IL TELEBESTIARIO - Il detective in missione per conto di Dio

Specchia Francesco
ufficio-stampa

Chiunque ami il vaporoso ecumenismo di G.K. Chesterton ha ben impressa la prima scena della “Croce azzurra”. C'è un sentiero di campagna che traversa uomini e villaggi dove trotterellano due preti: uno alto e aitante -che si rivelerà Flambeau, ladro poi redento e compagno d'avventure- e l'altro piccolo, con la faccia che ricorda "gli gnocchi di Norfolk", una specie di tenente Colombo in tonaca. Trotterellano parlando di delitti e teologia.

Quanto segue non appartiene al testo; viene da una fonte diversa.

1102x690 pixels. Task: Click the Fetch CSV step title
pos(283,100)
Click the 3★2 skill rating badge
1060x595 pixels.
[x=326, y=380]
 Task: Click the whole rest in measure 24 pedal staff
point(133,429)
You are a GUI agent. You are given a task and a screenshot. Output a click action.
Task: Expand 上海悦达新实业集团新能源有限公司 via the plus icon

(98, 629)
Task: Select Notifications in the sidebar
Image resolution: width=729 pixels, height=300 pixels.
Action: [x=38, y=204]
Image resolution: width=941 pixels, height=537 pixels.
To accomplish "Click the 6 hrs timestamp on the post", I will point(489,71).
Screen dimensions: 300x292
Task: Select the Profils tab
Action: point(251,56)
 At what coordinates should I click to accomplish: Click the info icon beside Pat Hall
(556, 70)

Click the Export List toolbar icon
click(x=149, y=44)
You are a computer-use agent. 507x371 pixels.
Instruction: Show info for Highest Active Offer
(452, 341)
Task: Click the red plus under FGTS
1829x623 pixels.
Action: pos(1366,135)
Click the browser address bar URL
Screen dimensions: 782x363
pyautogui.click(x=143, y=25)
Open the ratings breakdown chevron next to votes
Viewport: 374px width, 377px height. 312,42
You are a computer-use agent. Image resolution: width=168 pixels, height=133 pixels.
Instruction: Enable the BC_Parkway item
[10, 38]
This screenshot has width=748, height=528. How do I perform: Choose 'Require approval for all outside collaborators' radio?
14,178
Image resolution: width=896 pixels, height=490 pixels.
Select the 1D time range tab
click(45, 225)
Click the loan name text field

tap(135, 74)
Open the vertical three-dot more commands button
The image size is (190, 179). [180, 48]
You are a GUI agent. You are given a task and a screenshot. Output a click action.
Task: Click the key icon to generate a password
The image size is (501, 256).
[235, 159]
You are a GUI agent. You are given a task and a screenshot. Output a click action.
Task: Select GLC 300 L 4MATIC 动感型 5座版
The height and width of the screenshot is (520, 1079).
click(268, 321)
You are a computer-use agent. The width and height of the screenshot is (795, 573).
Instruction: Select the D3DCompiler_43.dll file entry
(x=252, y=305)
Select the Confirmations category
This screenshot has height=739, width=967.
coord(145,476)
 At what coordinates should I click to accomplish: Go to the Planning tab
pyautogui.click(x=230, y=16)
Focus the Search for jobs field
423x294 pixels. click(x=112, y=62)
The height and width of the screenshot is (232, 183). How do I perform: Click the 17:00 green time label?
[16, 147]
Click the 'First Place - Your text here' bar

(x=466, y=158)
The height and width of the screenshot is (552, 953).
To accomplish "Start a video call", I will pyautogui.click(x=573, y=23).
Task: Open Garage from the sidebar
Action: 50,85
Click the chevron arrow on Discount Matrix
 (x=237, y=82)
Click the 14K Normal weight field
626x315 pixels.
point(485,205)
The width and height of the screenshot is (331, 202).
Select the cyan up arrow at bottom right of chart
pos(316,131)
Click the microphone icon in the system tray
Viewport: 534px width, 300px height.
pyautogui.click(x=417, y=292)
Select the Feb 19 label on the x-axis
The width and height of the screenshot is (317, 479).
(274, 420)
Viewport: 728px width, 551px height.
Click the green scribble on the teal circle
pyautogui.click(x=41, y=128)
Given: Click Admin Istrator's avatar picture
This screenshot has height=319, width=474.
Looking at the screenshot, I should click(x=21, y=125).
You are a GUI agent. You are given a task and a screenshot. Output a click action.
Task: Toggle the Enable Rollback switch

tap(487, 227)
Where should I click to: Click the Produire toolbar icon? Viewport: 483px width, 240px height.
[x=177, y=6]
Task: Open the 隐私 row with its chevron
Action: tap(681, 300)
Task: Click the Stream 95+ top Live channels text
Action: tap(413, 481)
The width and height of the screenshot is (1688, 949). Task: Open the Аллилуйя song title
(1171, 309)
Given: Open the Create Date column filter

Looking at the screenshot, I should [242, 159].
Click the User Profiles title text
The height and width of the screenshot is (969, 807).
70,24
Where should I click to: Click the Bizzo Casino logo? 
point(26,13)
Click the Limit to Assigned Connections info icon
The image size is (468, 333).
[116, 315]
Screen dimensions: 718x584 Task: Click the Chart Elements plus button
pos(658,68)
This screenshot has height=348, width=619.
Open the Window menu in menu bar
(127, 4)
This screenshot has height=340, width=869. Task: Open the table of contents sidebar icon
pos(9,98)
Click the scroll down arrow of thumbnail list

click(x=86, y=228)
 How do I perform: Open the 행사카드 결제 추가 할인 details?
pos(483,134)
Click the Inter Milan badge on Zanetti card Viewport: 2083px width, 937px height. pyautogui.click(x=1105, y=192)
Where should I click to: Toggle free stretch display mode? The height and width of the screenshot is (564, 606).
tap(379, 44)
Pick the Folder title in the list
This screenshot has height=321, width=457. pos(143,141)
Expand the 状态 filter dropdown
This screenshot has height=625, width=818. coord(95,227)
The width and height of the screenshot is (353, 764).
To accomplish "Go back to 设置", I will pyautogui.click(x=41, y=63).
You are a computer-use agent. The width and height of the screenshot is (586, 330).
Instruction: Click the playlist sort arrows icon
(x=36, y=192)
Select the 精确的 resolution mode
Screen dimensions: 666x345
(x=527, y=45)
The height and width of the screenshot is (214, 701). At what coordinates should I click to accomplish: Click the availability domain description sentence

Per chiunque ami anche solamente il poliziesco senza complicazioni filosofiche, I racconti di Padre Brown, risalenti ai primi del secolo scorso, sono un refolo di intelligenza. Sicché è un piacere gustarsi gli episodi del nuovo Padre Brown (Diva Universal , Sky, mercoledì prime time) che ara le verdi colline dell'Essex alla ricerca dei suoi colpevoli da indurre in confessione. Il detective in missione per conto di Dio stavolta è interpretato da un efficace Mark Williams; indaga tra delitti all'apparenza inesplicabili e soffocati dal perbenismo vittoriano, non usando la violenza e concedendo all'avversario l'accoglienza della fede. Ed è davvero –come suggerisce il collega Riccardo Bocca- figlio della “sensibilità invocata da Papa Bergoglio”. Io mi sono avvicinato a Padre Brown grazie agli sceneggiatati che nel '70 la Rai inoculava in prima serata a 21 milioni di spettatori. Nei panni del sacerdote c'era un aguzzo Renato Rascel che nella sigla giocava a pallone con i ragazzi della parrocchia e che nell'attaccarsi ai peccatori mostrava inarrivabile tigna; in quelli di Flambeau c'era invece un Arnoldo Foà nel pieno della forma, che in seguito avrebbe influenzato la figura del Conte Oliver nei fumetti di Alan Ford. In questi telefilm inglesi si respira la stessa fragranza di provincia, che impregna una sceneggiatura fluida. Roba godibile, specie durante le feste. Un solo appunto. Tra i racconti trasposti dalla vecchia Rai mancava "Gli strani passi", metafora sociale ambientata in un club per soli ricchi in cui i camerieri inguainati in smoking si confondevano coi padroni soltanto cambiando la camminata al buio, roba amata e citatissima da Borges. Spero che questa nuova produzione britannica, stavolta, abbia avuto la bontà di trasporla per il piccolo schermo…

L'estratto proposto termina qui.